What is also missing with headphone listening is the involuntary sampling of the soundfield (with head movement) that occurs in a natural environment.
Sadly the same is also missing with 2 channel listening. It could be said that 99% of the information is lost with microphone recordings IF we try to recreate a convincing natural, or synthetic, environment. Luckily when our listening space is part of the performance (they are here), we can retain some of the naturalness.
 
When you convolved your HRTFs did you also include the headphones response and the effect of the occlusion of the ears?
Yes, I did the impulse response of the headphone on my ears with exactly the same mics in my ears. Tried various methods of combining that with the HRTF. Some of it worked OK (mostly tonal balance was better) but no success getting the sounds externalized.

You can't just do the HRTFs, that is not enough. Then there is the problem of "which HRTFs?" To what point do you do the HRTfs? The ear drum? The entrance to the canal? Open or closed? These things all mater.
I'm very sure they do! Thus my limited success. I do know that the Smyth places mics in the ear and calibrates with a series of chirps from the speakers. Beyond that, I don't know what they are doing. The DTS demo was impressive because the processing was generic. One size fit almost all.

My friends who tested and liked the Smyth Realizer tried each others settings. Their comments were "You sure have some ***ed up ears!"

I've been wanting to start a thread on the subject, now may be the time.
 
What is also missing with headphone listening is the involuntary sampling of the soundfield (with head movement) that occurs in a natural environment.
Sadly the same is also missing with 2 channel listening. It could be said that 99% of the information is lost with microphone recordings IF we try to recreate a convincing natural, or synthetic, environment. Luckily when our listening space is part of the performance (they are here), we can retain some of the naturalness.

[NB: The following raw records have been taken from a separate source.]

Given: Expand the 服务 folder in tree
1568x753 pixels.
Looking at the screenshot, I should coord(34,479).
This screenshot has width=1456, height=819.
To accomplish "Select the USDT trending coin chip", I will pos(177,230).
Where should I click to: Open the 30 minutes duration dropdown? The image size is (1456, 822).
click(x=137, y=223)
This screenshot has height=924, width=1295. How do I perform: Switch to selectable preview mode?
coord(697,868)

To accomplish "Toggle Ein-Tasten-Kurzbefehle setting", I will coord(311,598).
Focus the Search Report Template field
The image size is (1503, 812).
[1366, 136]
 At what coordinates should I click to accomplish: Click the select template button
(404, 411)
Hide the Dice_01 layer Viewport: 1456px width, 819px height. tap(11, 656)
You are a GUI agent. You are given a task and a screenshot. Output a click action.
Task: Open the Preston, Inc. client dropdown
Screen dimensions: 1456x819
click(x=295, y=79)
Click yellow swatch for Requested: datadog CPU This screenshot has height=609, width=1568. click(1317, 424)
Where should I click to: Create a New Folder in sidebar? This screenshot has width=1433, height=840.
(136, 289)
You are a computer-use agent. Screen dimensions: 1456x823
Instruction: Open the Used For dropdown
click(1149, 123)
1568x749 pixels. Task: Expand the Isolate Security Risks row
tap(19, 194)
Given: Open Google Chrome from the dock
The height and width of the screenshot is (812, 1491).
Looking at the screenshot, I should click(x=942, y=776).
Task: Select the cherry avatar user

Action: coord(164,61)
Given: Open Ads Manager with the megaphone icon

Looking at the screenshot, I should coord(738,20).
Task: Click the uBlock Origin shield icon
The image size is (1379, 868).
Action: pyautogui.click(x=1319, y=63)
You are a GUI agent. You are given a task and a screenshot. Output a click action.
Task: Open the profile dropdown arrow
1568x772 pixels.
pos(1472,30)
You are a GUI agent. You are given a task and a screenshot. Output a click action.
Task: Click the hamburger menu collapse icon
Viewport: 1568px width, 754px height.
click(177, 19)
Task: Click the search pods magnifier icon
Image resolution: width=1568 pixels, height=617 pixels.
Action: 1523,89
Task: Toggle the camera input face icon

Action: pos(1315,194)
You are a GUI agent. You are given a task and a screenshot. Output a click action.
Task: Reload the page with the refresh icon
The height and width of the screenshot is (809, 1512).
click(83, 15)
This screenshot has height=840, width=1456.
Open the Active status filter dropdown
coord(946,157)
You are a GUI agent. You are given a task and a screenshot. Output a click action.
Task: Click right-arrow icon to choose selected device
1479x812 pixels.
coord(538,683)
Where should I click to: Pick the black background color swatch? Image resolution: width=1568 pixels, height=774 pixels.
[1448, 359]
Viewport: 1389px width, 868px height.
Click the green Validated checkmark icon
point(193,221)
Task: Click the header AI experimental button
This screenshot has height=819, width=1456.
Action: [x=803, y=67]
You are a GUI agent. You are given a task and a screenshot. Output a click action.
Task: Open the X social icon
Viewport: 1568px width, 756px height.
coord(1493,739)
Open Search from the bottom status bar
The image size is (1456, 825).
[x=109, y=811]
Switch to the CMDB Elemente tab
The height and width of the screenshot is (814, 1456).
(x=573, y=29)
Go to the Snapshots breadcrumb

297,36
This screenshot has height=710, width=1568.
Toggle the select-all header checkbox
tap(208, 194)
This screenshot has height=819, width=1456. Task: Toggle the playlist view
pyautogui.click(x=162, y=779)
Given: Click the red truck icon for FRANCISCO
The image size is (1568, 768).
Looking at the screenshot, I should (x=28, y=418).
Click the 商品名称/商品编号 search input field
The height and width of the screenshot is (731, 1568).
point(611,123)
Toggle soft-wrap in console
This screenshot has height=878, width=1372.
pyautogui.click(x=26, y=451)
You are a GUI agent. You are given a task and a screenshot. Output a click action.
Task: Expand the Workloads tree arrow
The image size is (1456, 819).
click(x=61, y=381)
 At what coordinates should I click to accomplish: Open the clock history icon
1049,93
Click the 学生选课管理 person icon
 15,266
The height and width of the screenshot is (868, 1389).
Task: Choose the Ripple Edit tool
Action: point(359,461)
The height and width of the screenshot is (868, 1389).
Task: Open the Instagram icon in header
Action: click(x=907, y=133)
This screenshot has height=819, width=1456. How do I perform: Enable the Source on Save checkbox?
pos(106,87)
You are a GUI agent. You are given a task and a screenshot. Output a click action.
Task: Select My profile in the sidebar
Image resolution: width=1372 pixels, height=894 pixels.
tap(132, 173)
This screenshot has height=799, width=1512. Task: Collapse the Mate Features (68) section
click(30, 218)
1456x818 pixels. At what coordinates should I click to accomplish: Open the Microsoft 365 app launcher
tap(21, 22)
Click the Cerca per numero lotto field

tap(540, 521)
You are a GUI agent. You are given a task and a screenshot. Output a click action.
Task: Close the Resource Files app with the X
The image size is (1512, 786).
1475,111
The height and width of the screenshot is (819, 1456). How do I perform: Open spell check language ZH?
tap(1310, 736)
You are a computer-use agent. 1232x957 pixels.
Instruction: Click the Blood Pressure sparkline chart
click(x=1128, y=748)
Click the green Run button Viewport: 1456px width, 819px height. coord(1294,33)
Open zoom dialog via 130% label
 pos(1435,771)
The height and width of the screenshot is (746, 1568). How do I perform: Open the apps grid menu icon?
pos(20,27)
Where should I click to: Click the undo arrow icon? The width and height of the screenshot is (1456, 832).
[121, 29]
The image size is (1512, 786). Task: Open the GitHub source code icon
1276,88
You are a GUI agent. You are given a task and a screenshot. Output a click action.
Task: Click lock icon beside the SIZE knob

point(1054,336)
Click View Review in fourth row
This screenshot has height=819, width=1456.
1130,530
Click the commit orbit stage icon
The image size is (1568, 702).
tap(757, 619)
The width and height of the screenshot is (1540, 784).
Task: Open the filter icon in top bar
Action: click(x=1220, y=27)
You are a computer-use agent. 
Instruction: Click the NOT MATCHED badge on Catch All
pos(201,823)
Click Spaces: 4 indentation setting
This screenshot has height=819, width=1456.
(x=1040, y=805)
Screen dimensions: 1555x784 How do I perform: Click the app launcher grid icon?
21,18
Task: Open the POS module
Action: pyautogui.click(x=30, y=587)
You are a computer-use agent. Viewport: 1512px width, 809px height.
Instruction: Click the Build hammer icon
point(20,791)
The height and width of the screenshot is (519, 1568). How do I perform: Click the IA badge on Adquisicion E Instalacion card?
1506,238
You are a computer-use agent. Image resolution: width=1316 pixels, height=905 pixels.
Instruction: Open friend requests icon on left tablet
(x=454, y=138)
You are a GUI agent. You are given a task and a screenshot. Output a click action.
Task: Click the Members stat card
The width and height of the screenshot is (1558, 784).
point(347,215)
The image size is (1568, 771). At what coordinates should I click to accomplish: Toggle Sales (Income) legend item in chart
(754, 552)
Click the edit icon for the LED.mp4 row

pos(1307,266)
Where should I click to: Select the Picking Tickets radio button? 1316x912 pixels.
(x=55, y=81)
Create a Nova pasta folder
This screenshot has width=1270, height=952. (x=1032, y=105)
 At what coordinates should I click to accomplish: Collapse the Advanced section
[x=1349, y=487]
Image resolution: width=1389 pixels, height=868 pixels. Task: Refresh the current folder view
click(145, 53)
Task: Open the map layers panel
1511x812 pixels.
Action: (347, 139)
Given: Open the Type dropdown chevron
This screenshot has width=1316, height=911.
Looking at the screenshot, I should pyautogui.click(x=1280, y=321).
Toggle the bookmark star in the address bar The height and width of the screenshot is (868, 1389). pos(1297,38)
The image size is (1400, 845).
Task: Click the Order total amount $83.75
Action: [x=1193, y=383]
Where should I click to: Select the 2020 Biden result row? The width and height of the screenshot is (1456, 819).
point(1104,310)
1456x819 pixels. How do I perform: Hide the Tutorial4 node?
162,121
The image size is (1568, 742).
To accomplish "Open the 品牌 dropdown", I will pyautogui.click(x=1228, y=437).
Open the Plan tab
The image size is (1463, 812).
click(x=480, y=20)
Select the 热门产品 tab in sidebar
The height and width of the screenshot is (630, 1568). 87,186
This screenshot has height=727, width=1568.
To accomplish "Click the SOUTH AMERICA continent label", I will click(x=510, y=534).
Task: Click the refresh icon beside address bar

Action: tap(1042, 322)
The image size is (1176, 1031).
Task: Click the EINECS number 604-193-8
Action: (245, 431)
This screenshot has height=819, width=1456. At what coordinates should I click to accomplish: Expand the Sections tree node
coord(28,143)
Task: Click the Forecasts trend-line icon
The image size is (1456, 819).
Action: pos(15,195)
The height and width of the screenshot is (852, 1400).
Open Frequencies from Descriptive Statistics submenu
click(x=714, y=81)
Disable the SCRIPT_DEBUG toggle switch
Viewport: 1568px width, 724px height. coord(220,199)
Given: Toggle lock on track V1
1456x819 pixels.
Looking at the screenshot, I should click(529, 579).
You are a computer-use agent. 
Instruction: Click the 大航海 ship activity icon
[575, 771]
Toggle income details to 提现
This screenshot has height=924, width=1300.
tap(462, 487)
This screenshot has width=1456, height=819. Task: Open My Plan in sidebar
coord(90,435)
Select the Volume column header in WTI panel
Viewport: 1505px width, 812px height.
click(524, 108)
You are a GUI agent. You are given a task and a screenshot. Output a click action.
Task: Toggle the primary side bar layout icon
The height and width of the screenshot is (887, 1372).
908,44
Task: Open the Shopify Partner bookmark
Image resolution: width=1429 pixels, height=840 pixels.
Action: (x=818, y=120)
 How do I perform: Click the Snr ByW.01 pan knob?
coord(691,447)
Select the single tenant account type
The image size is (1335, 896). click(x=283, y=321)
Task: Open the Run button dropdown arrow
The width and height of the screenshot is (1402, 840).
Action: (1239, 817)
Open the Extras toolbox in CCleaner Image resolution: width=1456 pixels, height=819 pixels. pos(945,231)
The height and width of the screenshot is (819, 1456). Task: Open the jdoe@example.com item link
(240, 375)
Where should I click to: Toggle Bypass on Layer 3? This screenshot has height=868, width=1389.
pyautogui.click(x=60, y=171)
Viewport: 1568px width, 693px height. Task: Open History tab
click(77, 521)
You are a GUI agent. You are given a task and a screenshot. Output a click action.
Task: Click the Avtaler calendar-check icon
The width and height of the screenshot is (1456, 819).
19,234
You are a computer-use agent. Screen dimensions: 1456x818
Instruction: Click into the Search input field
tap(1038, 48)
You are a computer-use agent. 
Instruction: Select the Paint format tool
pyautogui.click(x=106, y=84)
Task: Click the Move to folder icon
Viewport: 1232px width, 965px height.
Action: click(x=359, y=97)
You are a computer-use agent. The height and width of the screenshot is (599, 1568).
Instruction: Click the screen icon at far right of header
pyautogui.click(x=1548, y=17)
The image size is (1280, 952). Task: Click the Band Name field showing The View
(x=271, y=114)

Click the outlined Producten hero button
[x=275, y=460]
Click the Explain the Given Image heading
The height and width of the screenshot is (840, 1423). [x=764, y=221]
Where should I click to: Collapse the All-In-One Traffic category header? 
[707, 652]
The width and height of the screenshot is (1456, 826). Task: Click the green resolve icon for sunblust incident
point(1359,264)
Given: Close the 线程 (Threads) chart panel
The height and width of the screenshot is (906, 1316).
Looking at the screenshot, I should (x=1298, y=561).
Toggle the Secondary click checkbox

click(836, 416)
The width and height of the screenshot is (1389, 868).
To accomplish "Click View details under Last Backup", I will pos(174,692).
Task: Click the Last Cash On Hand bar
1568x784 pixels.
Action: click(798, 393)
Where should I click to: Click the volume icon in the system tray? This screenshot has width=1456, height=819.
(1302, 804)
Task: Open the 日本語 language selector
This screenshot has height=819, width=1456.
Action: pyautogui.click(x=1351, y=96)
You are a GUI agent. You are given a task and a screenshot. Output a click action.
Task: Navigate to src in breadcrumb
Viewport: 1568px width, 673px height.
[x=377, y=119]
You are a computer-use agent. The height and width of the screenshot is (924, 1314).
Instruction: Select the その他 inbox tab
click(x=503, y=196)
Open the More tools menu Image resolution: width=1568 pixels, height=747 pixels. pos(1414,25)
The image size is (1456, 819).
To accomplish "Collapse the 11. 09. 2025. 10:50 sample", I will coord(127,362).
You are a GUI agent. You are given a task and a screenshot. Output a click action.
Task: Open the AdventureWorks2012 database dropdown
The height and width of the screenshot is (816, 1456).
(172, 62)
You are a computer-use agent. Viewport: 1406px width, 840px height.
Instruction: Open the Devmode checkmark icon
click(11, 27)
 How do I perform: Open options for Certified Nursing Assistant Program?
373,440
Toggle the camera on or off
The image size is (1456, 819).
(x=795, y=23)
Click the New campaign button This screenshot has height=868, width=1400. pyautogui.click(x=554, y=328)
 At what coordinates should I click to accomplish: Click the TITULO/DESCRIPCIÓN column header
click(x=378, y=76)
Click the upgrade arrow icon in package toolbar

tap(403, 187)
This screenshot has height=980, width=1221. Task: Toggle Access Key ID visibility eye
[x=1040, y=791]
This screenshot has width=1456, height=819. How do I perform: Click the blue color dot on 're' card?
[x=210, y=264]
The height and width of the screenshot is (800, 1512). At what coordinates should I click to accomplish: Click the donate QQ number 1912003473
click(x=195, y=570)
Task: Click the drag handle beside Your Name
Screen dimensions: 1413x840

This is why I've given up on the traditional stereo set up. I use an open back box speaker in mono. The sound of stereo feels false to me, something that took me many years to finally realize. The open back speaker spews sound into the room most effectively so that what I hear is modified by the room itself and this sounds more natural to me than trying to impose the sound of the recording environment on to my listening room. It is a valid goal to try and reproduce the experience of the original live recording environment and some folk like to feel as if there are 'right there' but it's very hard to do that and if you only partially succeed it isn't satisfying. My approach is to choose to not to try and transport myself to the opera, but bring the opera into my room, warts and all. I don't think stereo is consistent with that goal, indeed I've failed to get it to sound 'right' to me, but mono does well.